## Source material

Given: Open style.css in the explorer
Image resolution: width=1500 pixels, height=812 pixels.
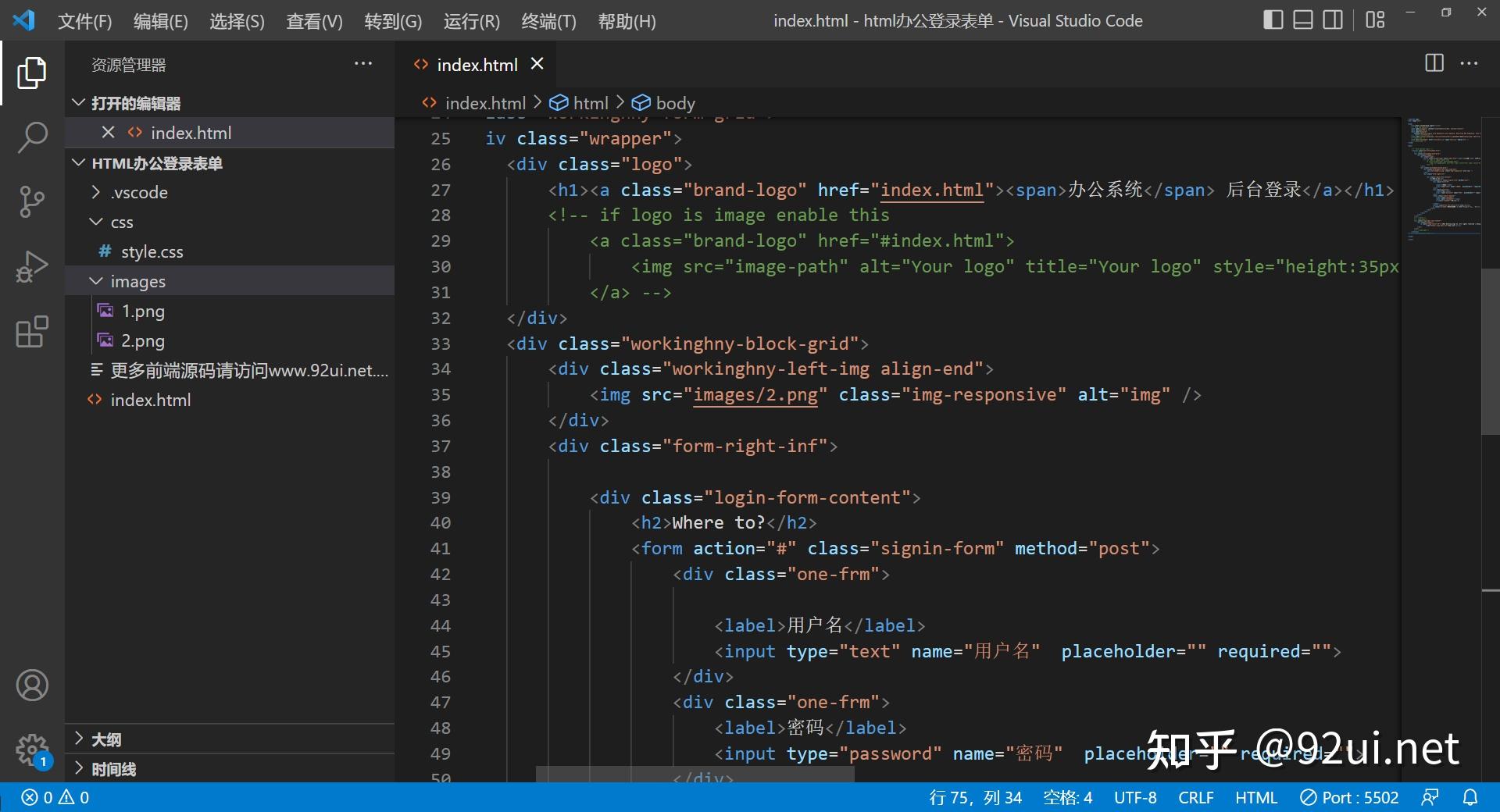Looking at the screenshot, I should (152, 251).
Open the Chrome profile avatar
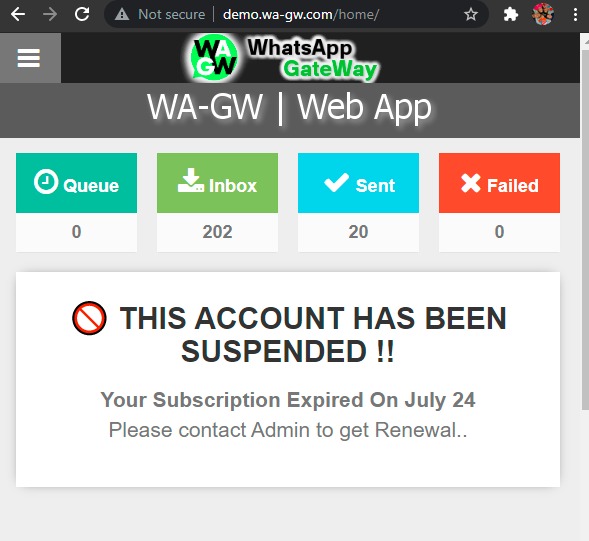The height and width of the screenshot is (541, 589). tap(543, 14)
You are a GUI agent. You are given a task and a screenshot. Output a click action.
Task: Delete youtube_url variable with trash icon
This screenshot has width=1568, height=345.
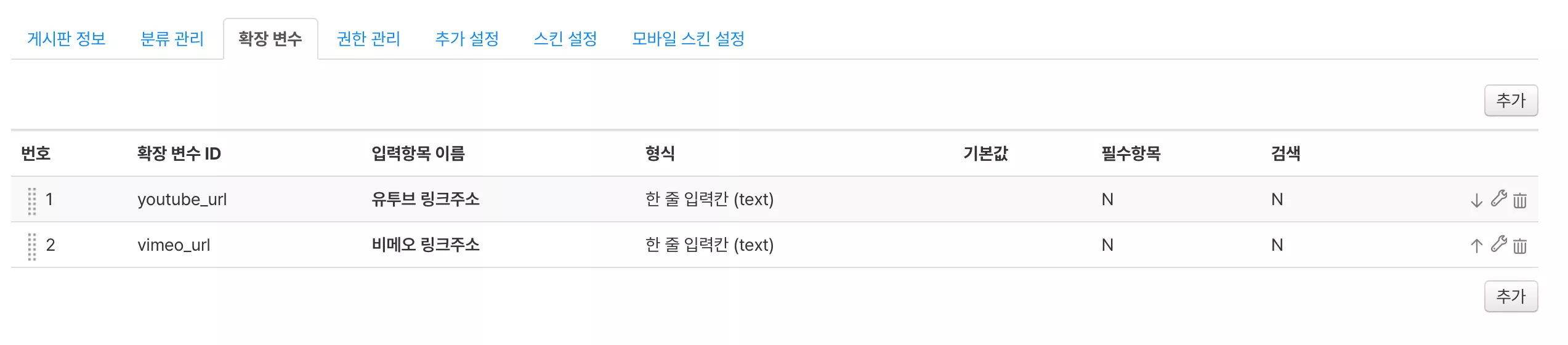coord(1520,200)
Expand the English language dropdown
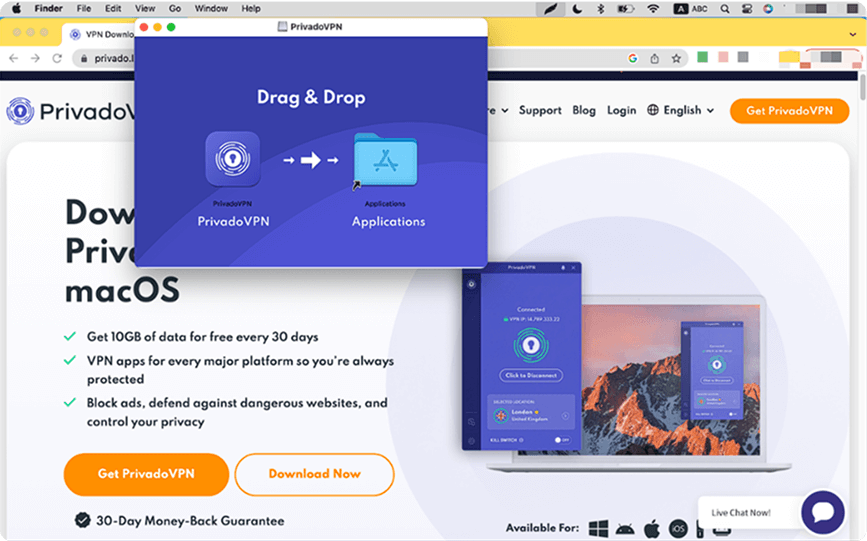The image size is (867, 541). click(x=681, y=111)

## Goal of the exercise
Copy out nothing but text: transcribe the listing exactly and skip each picture.

## Your response
Given: Open style.css in the explorer
Image resolution: width=1500 pixels, height=812 pixels.
Looking at the screenshot, I should (152, 251).
Open the Chrome profile avatar
The height and width of the screenshot is (541, 589). tap(543, 14)
You are a GUI agent. You are given a task and a screenshot. Output a click action.
Task: Delete youtube_url variable with trash icon
This screenshot has width=1568, height=345.
coord(1520,200)
Expand the English language dropdown
The image size is (867, 541). click(x=681, y=111)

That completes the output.